• _TASK DESCRIPTION_
Search the records for the string "output", and show each line where it appears.
━━━ WORKING DATA ━━━
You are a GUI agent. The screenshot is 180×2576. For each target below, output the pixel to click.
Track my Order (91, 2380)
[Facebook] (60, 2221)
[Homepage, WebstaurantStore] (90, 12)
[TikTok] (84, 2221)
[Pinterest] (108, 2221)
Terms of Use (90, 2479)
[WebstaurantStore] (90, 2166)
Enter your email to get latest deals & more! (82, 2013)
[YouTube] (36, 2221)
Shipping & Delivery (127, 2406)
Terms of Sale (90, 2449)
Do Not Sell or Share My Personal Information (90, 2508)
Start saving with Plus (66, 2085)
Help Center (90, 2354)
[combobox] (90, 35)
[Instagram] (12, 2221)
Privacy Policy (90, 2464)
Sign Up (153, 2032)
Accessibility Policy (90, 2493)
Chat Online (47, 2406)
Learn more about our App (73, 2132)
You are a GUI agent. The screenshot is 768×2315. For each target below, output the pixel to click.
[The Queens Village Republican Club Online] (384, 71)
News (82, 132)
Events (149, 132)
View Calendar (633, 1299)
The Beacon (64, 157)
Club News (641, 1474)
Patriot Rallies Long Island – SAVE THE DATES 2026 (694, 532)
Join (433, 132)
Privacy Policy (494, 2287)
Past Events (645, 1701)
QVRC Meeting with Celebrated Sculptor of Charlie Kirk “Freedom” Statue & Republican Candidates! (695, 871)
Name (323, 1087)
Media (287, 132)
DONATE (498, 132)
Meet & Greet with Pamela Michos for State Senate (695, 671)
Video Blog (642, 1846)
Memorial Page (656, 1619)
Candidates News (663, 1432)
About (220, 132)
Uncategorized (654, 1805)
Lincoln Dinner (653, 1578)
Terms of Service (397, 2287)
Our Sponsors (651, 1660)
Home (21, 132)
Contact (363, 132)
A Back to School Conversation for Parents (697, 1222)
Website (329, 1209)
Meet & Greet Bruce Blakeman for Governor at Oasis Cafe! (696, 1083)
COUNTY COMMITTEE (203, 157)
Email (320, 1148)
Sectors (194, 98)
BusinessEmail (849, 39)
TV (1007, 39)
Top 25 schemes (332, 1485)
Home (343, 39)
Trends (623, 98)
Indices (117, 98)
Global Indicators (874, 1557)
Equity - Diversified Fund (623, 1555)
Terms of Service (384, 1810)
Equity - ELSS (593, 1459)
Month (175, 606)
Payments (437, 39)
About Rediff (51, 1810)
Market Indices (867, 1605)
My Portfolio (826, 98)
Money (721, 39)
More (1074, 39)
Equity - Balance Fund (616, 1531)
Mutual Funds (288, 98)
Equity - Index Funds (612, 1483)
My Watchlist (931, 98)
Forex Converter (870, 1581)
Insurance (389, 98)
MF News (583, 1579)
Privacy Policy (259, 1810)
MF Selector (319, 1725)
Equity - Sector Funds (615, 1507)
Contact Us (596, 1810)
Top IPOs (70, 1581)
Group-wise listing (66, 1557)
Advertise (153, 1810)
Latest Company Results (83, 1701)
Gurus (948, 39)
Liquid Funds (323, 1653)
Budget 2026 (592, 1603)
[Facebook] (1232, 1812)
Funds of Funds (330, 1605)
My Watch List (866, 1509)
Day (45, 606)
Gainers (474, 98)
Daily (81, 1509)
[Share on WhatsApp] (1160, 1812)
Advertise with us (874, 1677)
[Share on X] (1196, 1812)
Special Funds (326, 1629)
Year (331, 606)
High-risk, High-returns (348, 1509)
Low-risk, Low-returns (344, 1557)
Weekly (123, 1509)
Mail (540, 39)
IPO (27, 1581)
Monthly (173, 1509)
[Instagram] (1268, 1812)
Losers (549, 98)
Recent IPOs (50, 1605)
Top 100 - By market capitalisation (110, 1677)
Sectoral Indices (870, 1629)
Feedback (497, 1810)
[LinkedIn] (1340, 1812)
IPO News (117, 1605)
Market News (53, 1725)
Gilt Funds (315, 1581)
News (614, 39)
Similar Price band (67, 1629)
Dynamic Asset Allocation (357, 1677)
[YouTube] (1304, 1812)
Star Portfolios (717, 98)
━━━
• _RESPONSE BOX_
You are a GUI agent. The screenshot is 180×2576. For each target below, output the pixel to click.
You are a GUI agent. The screenshot is 768×2315. For each target below, output the pixel to click.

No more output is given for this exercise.